RODOVIAS QUE PERDOAM

Em atenção à tendência mundial de evitar acidentes e mitigar as suas consequências, a CNT (Confederação Nacional do Transporte) publicou, recentemente, o informe Transporte em Foco com o tema: “Rodovias que Perdoam”. O documento discorre sobre a importância do planejamento viário e da adequação da infraestrutura rodoviária com vistas a aplacar os erros na condução, fatores que se destacam dentre as causas de acidentes no mundo. A construção de áreas de escape nas vias e a instalação de dispositivos de contenção e sonorizadores são apontados como ações propositivas para um trânsito seguro.

Acesse o informe Transporte em Foco

“A melhoria na segurança viária em decorrência de investimentos em um trânsito mais seguro tem sido uma prática em vários países. No Brasil, é preciso incentivar as iniciativas para a adoção desse conceito, que pode contribuir para reduzir mortes e lesões em decorrência de acidentes de trânsito”, ressalta o presidente da CNT, Vander Costa.

Apesar do entendimento da importância de preparar as vias para minimizar o erro humano e da existência de algumas iniciativas nesse sentido, o Brasil ainda está longe do cenário ideal de segurança com base na aplicação do conceito rodovias que perdoam.

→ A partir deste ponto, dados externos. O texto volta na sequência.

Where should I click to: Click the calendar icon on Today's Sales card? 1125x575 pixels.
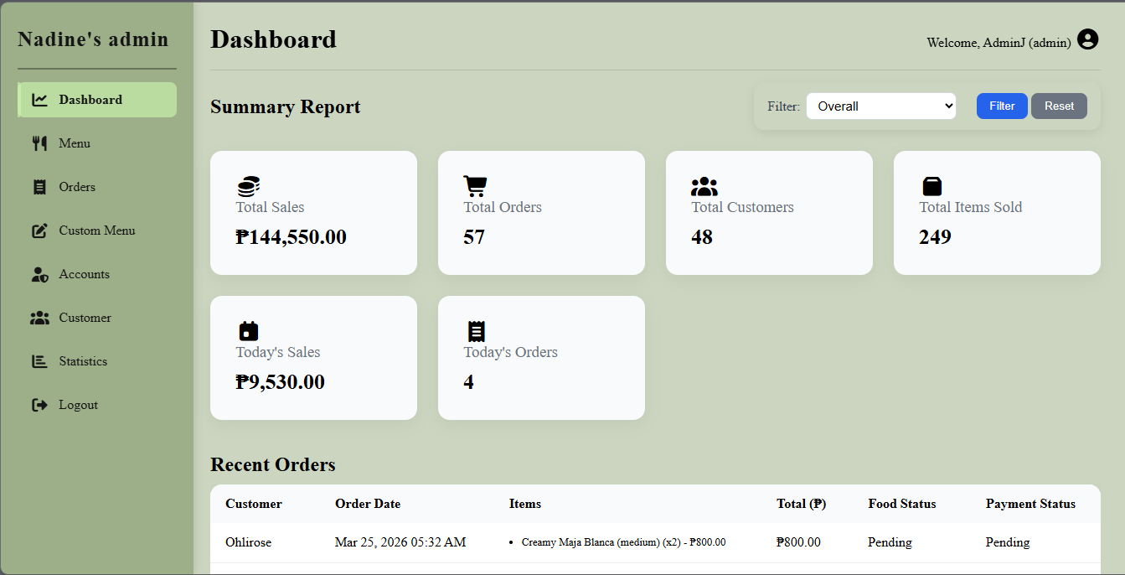pyautogui.click(x=247, y=330)
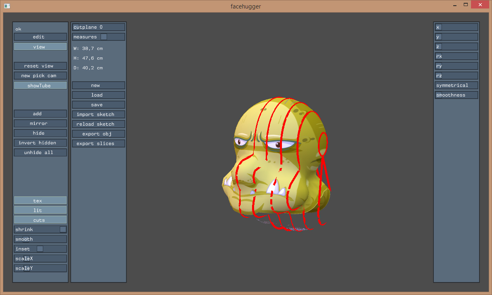Toggle the lit lighting mode
This screenshot has width=492, height=295.
point(40,210)
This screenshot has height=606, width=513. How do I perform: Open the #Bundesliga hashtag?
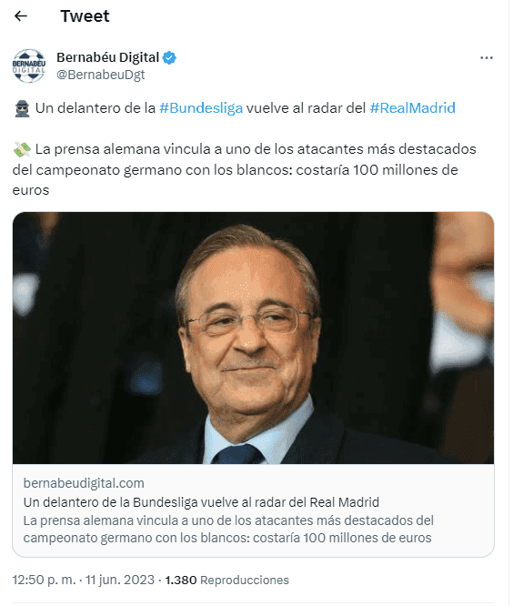coord(201,108)
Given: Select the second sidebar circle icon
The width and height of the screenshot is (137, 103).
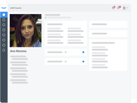Looking at the screenshot, I should (4, 20).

Em 2020, os custos de acidentes de trânsito em rodovias federais no país corresponderam a R$ 10,2 bilhões. Por outro lado, na totalidade desse mesmo ano, foram investidos pela União em adequação e manutenção das rodovias, no país, apenas R$ 6,7 bilhões, conforme aponta levantamento da CNT. Segundo a Pesquisa CNT de Rodovias 2019, em apenas 11,3% da extensão viária pesquisada (108.863km), os dispositivos de proteção contínua (defensas) estão presentes, quando necessários, em todo o percurso.

O que são rodovias que perdoam?

No Brasil, o conceito de rodovias que perdoam foi incorporado na norma ABNT NBR 15486, publicada em 2007 e revisada em 2016. A norma estabelece um conjunto de orientações para a segurança no tráfego e a realização dos projetos de dispositivos de contenção viária. Além disso, em 2010, foi publicada, pela Organização das Nações Unidas (ONU), a resolução A/RES/64/255, por meio da qual a entidade declarava o período de 2011 a 2020 como a “Década de Ações para a Segurança Viária”.

Essa resolução objetivava definir políticas, programas, ações e metas para, ao nível global, diminuir a mortalidade em acidentes de trânsito em 50% em dez anos. Porém, em 2018, com a constatação de que os objetivos de redução não seriam alcançados no Brasil, foi criado o Plano Nacional de Redução de Mortes e Lesões no Trânsito (Pnatrans), a partir da lei nº 13.614. Esse plano visa a redução pela metade dos índices de mortos por grupo de habitantes e por grupo de veículos, em um período de dez anos (2019- 2028).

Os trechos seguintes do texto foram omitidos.